課題 1 -
松任谷由実についての文章を、一字一句変えずに全文そのまま再現してください。

本文抜粋 -
-=-=-=-=-

藤野の散文-私の暗黙知-

毎日の中での気付きについて書いています

アーティストの力。


松任谷由実が36枚目のアルバムを発表。
ユーミンは言う。

。「なくしたものを懐かしむのはぜいたくな感情。つらい思い出は消去しがちだけど、それをずっと持っていられる人は強い人。

そして、もうデビューからは40年近い。
57歳で再び全国ツァーを行い、再びファンの前に「永遠のユーミン」である彼女は肉体的な努力も欠かさないという。

「ボディーラインはメロディーライン。たるみは表れると思う。同時代を生きてきたファンは、もしかしたら私の老いや情けない姿も見たいかもしれない。でも、ステージではそんな現実感を見せたくない」

初代のアイドルは、おそらく「永遠のアイドル」であることを決心したのだろう。
そしてそれを可能にする自らの才能を同時に見つけたのだろうと思う。

体もたるまないこと。

「ボディーラインはメロディーライン。たるみは表れると思う。同時代を生きてきたファンは、もしかしたら私の老いや情けない姿も見たいかもしれない。でも、ステージではそんな現実感を見せたくない」

そして、初代のトップミュージシャンは、今なお未踏の領域に挑戦している。

「50代の壁って、きっとある。地声も低くなるし。でも、必ずや越えます。
枯れたシックな方向に行くのは70を過ぎてからでいいかな。まだまだファンタジーの世界を提示できる。もう3ラウンドぐらいはいかせてもらう」

ユーミンの時代はもう「3ラウンド」くらいは平気で続く。
若手はその本当のエッセンスを吸収しなければならないのではないだろうか。
ユーミンは、やはりただものではない。


大人の恋、ユーミンは歌う 新譜発表「50代、壁越える」
シンガー・ソングライターとして第一線を走り続ける松任谷由実が、36枚目のアルバム「Road Show(ロード・ショー)」を発表した。全11曲に表現した銀幕のヒロインのような大人の恋愛の世界を、15日から始まる全71公演の一大全国ツアーで体現する。

-=-=-=-=-

元データ -
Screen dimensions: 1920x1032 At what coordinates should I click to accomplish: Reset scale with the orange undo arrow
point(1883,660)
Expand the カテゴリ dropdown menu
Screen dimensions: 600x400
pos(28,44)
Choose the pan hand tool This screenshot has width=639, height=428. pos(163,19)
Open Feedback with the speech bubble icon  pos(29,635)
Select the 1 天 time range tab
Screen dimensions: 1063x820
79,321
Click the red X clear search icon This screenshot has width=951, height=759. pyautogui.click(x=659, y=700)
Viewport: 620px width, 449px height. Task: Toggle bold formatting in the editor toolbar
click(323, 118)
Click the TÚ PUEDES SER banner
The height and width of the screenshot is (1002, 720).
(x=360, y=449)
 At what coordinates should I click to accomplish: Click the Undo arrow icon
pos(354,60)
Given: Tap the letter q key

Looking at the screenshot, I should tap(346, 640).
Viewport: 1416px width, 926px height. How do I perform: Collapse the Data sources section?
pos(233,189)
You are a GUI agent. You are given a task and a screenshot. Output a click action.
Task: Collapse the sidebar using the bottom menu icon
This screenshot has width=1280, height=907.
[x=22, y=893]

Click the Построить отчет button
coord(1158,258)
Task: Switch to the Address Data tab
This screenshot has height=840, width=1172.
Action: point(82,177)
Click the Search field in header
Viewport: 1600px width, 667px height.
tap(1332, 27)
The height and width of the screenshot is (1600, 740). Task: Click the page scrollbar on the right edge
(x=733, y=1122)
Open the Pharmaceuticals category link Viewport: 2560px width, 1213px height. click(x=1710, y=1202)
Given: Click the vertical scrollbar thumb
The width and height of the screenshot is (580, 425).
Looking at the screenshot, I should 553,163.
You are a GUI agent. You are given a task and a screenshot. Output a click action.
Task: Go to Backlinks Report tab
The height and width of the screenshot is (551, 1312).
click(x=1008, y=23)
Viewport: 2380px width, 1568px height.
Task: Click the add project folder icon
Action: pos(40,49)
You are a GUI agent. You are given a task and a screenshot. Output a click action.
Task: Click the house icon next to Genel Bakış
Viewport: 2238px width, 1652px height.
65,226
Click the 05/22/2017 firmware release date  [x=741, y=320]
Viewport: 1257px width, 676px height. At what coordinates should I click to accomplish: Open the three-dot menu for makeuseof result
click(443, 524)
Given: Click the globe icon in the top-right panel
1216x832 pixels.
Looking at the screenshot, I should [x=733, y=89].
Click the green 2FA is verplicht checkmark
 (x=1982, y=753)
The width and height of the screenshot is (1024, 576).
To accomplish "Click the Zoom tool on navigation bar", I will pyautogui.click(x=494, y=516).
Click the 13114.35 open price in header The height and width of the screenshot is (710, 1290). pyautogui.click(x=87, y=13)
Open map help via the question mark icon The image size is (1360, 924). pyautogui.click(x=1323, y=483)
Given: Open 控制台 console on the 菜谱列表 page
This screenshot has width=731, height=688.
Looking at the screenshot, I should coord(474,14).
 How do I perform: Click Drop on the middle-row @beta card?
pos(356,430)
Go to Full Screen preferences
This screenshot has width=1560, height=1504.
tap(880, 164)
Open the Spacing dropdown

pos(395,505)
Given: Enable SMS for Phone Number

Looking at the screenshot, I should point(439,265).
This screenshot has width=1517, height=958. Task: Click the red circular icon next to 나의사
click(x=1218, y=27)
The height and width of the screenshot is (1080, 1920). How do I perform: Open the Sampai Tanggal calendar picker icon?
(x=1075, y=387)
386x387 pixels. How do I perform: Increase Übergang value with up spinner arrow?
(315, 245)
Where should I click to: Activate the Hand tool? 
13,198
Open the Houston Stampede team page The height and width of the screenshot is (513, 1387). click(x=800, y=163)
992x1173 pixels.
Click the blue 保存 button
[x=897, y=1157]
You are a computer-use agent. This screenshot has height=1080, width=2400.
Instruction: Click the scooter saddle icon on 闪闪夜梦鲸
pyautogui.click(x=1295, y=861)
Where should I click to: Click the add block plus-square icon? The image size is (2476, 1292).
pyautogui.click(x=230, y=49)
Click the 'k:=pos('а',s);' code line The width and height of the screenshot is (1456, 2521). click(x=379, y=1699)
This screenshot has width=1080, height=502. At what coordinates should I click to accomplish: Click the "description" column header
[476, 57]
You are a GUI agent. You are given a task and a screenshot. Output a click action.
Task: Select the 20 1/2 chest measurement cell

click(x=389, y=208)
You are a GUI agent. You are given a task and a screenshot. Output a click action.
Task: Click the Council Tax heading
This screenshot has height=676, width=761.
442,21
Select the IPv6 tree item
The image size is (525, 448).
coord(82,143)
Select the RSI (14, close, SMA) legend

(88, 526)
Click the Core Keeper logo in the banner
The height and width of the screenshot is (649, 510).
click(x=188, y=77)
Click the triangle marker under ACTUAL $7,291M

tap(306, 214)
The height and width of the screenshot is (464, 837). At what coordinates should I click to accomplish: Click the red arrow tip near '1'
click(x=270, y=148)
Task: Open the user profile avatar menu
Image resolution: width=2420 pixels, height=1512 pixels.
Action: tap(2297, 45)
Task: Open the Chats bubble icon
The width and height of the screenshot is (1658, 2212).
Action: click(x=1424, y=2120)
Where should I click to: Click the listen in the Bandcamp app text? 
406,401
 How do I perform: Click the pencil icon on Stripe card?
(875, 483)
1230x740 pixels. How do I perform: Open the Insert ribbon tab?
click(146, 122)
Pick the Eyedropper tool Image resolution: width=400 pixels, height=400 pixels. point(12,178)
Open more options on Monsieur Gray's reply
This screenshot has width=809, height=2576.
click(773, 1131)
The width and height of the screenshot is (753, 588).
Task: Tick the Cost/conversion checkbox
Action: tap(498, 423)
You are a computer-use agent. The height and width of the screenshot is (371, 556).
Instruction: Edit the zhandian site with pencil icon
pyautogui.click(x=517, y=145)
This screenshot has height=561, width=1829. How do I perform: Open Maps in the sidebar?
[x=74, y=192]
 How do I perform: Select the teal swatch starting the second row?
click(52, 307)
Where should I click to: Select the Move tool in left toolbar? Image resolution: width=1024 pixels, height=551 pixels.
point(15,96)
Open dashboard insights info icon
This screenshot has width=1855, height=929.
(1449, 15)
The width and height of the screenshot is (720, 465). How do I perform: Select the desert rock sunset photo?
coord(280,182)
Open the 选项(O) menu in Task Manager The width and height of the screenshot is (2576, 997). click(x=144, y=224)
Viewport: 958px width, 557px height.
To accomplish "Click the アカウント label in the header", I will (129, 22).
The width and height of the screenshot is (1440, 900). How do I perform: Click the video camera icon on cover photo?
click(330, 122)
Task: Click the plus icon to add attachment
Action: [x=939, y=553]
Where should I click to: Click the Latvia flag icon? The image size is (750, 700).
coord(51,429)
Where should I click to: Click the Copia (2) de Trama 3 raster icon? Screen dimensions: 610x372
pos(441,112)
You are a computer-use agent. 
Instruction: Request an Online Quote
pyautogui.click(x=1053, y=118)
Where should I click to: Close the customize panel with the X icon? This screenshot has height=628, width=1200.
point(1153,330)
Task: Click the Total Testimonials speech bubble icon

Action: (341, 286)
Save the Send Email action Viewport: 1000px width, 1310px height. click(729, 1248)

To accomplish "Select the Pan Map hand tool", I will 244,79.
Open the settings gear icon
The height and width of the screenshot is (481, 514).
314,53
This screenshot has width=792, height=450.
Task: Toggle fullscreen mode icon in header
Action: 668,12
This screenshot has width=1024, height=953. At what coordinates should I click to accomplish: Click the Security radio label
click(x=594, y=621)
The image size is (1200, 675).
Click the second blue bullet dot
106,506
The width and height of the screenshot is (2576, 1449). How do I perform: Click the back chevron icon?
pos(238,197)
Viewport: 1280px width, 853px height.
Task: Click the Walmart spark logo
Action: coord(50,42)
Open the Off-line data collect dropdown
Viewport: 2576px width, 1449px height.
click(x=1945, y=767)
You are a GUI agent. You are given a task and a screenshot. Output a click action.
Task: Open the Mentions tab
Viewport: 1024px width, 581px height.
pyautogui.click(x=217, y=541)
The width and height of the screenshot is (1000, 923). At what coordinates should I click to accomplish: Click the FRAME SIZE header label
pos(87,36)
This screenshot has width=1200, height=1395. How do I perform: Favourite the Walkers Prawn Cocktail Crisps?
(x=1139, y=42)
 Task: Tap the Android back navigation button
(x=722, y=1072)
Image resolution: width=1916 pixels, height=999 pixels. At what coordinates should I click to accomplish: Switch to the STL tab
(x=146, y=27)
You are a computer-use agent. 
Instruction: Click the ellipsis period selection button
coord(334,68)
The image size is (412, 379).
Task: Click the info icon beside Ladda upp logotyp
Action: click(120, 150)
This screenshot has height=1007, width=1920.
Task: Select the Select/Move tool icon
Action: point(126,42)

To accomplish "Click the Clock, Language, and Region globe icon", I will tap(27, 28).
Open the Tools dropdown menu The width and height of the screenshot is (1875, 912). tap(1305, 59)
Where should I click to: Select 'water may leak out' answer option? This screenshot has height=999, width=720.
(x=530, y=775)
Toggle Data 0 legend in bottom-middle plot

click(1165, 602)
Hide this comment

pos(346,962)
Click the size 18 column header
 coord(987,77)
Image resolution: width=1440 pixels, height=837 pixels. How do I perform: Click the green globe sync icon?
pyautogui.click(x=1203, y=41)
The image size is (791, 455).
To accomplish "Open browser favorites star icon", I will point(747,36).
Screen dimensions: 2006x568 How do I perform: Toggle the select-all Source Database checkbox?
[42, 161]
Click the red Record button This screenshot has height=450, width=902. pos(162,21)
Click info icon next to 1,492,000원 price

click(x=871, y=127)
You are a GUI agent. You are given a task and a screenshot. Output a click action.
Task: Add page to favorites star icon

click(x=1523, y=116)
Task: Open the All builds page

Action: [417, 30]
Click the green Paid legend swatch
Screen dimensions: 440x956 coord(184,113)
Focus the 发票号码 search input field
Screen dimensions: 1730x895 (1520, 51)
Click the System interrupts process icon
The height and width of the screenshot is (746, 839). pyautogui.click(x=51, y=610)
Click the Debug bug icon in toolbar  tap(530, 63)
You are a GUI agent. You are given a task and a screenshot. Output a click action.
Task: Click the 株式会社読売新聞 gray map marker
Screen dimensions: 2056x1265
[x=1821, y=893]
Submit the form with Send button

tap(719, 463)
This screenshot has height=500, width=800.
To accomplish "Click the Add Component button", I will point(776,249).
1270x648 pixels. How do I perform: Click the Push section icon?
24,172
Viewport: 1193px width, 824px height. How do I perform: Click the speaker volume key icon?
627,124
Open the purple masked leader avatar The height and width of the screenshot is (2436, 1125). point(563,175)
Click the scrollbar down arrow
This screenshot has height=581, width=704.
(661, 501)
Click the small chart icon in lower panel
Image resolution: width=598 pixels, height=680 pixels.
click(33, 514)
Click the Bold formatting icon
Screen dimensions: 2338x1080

-=-=-=-=-

課題 2 -
上に示した行のうち、最初の行から「Choose the pan」を含む行までを、両端の行も含めて番号付きリストに書き直してください。空行は除きます。

解答 1 -
藤野の散文-私の暗黙知-

毎日の中での気付きについて書いています

アーティストの力。


松任谷由実が36枚目のアルバムを発表。
ユーミンは言う。

。「なくしたものを懐かしむのはぜいたくな感情。つらい思い出は消去しがちだけど、それをずっと持っていられる人は強い人。

そして、もうデビューからは40年近い。
57歳で再び全国ツァーを行い、再びファンの前に「永遠のユーミン」である彼女は肉体的な努力も欠かさないという。

「ボディーラインはメロディーライン。たるみは表れると思う。同時代を生きてきたファンは、もしかしたら私の老いや情けない姿も見たいかもしれない。でも、ステージではそんな現実感を見せたくない」

初代のアイドルは、おそらく「永遠のアイドル」であることを決心したのだろう。
そしてそれを可能にする自らの才能を同時に見つけたのだろうと思う。

体もたるまないこと。

「ボディーラインはメロディーライン。たるみは表れると思う。同時代を生きてきたファンは、もしかしたら私の老いや情けない姿も見たいかもしれない。でも、ステージではそんな現実感を見せたくない」

そして、初代のトップミュージシャンは、今なお未踏の領域に挑戦している。

「50代の壁って、きっとある。地声も低くなるし。でも、必ずや越えます。
枯れたシックな方向に行くのは70を過ぎてからでいいかな。まだまだファンタジーの世界を提示できる。もう3ラウンドぐらいはいかせてもらう」

ユーミンの時代はもう「3ラウンド」くらいは平気で続く。
若手はその本当のエッセンスを吸収しなければならないのではないだろうか。
ユーミンは、やはりただものではない。


大人の恋、ユーミンは歌う 新譜発表「50代、壁越える」
シンガー・ソングライターとして第一線を走り続ける松任谷由実が、36枚目のアルバム「Road Show(ロード・ショー)」を発表した。全11曲に表現した銀幕のヒロインのような大人の恋愛の世界を、15日から始まる全71公演の一大全国ツアーで体現する。

解答 2 -
1. Screen dimensions: 1920x1032 At what coordinates should I click to accomplish: Reset scale with the orange undo arrow
2. point(1883,660)
3. Expand the カテゴリ dropdown menu
4. Screen dimensions: 600x400
5. pos(28,44)
6. Choose the pan hand tool This screenshot has width=639, height=428. pos(163,19)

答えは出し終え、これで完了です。